### [SET EXERCISE]
Please lay out the lines from the one containing "This screenshot has height=610, width=1214." through the final line as a Markdown table with the columns Row and Line. Number each row and omit blank lines.

#### INPUT RECORDS

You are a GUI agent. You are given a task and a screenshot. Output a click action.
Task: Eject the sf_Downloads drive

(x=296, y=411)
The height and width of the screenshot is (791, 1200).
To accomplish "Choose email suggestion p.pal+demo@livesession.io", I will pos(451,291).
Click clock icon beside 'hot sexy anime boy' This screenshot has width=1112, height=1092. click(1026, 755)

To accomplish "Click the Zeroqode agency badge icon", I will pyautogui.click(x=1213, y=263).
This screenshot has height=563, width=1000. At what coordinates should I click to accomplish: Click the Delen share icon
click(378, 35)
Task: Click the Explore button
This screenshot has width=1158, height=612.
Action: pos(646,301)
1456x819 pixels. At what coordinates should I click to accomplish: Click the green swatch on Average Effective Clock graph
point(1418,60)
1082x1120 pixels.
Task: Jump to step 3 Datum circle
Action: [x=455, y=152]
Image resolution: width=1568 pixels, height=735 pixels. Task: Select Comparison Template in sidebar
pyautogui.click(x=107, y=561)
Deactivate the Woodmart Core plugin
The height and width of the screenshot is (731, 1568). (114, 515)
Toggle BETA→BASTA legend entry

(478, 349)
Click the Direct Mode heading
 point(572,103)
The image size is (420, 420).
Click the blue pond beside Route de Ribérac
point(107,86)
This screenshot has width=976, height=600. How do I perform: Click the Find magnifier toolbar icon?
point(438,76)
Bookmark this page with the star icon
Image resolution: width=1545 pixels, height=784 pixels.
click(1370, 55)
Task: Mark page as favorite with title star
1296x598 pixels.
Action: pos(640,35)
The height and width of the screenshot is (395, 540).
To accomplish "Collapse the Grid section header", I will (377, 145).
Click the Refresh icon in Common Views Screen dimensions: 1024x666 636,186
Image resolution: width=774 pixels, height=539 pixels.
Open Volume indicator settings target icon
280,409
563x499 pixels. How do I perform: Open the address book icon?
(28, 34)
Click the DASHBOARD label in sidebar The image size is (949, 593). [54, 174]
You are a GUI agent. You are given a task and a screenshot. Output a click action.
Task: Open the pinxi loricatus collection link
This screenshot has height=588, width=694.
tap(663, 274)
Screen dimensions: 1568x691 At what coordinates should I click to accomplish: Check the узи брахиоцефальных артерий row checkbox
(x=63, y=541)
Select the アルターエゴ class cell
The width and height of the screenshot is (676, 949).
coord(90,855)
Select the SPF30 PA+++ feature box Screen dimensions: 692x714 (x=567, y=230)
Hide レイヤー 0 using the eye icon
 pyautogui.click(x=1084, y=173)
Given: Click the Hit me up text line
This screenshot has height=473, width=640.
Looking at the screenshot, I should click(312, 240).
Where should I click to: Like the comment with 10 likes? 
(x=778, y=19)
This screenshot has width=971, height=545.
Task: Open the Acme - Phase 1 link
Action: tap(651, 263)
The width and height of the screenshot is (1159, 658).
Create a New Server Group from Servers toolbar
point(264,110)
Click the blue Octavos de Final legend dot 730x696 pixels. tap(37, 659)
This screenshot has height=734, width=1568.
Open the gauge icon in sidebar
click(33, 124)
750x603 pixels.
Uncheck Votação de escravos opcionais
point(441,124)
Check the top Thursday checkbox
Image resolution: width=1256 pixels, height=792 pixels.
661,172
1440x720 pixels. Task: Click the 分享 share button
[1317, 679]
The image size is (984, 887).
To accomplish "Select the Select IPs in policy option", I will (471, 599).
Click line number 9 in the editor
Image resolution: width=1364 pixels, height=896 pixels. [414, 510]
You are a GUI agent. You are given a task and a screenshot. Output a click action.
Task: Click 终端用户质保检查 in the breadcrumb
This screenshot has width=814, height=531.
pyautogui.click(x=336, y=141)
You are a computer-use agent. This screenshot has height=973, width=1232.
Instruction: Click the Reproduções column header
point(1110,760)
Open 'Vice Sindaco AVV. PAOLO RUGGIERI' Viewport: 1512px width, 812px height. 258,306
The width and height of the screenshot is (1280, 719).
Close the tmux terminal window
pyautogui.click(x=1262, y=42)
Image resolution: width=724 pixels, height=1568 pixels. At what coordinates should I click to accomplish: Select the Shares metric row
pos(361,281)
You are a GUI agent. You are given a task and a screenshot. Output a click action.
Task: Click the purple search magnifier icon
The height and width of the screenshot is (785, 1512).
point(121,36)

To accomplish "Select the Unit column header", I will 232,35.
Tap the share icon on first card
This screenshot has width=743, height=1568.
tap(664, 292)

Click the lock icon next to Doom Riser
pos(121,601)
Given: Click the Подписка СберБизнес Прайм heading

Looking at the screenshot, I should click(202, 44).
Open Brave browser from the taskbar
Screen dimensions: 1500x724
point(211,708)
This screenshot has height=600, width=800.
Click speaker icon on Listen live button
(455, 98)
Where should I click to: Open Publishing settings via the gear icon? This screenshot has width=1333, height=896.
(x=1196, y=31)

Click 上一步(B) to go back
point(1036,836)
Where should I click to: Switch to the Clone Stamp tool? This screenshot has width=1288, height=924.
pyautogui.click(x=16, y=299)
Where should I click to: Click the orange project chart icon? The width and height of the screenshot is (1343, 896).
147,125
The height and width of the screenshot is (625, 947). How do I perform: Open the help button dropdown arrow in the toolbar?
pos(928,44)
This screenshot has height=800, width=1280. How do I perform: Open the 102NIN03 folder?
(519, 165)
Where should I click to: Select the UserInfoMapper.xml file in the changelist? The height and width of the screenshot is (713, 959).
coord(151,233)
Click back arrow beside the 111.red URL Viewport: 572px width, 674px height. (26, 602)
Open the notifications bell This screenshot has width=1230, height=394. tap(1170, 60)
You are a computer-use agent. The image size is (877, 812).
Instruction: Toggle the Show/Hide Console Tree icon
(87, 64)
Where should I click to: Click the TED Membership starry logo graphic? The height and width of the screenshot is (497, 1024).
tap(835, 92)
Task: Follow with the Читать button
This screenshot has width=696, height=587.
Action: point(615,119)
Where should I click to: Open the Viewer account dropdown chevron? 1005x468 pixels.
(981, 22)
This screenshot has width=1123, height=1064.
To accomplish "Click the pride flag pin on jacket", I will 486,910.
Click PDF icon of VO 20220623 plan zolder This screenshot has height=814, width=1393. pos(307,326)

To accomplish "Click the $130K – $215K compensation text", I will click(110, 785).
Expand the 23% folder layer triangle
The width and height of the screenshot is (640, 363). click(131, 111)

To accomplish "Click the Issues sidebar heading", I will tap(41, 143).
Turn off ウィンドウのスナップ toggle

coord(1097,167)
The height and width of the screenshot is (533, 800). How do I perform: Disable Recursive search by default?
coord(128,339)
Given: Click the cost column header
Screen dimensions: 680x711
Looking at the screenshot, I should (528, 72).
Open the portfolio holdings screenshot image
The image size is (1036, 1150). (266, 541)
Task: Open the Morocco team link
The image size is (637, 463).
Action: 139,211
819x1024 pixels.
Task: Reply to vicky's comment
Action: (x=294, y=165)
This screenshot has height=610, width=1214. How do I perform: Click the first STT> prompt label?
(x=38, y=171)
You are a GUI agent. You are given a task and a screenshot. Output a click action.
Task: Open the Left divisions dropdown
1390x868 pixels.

########

### [THE ANSWER]
| Row | Line |
|---|---|
| 1 | This screenshot has height=610, width=1214. How do I perform: Click the first STT> prompt label? |
| 2 | (x=38, y=171) |
| 3 | You are a GUI agent. You are given a task and a screenshot. Output a click action. |
| 4 | Task: Open the Left divisions dropdown |
| 5 | 1390x868 pixels. |